| Problem statement |
Copying rule for the data below: take the line containing "Task: Click the" and every line after it to the end, exactly, and drop all pictures.

[Extracted records]
<<<<
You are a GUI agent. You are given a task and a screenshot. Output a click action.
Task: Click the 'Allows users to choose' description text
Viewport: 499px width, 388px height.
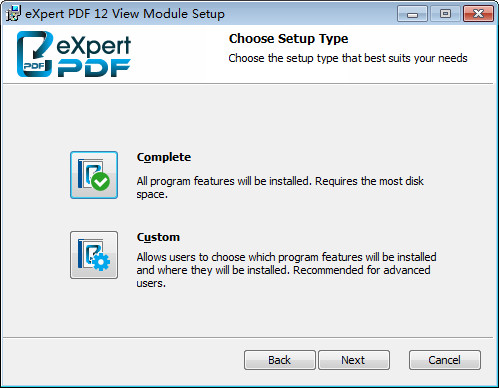pos(286,270)

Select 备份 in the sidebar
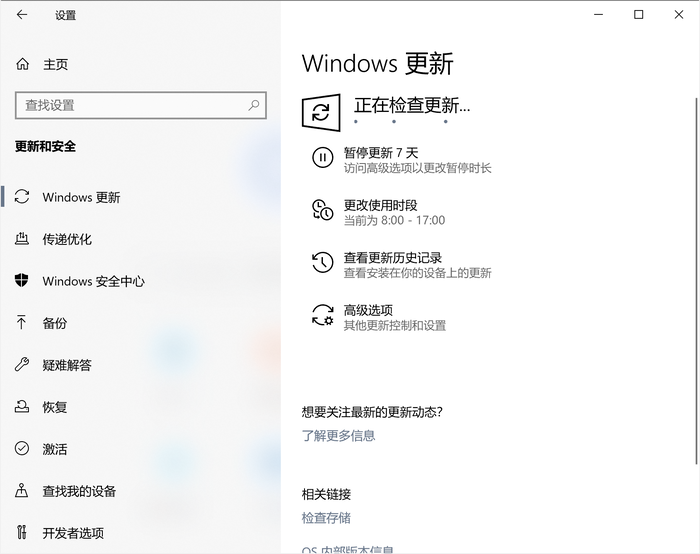(x=55, y=323)
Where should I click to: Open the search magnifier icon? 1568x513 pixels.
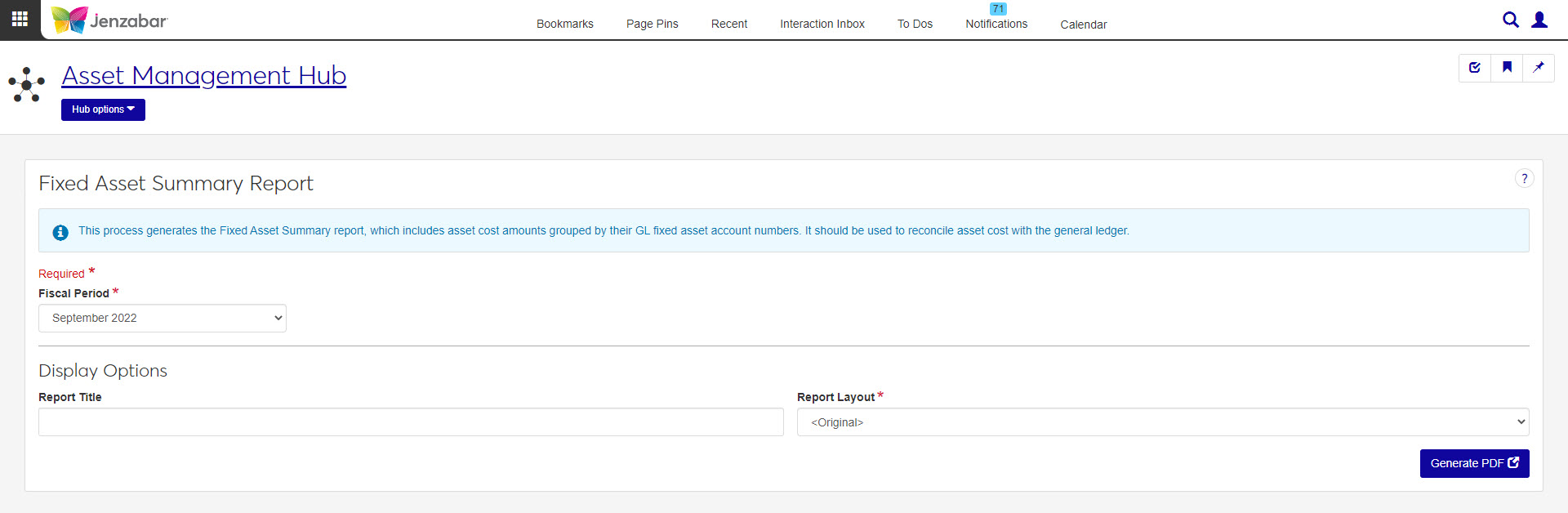point(1510,20)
>>>>
| Exercise answer |
Task: Click the 'Allows users to choose' description text
Viewport: 499px width, 388px height.
pos(286,270)

Select 备份 in the sidebar
(x=55, y=323)
Where should I click to: Open the search magnifier icon? 1568x513 pixels.
point(1510,20)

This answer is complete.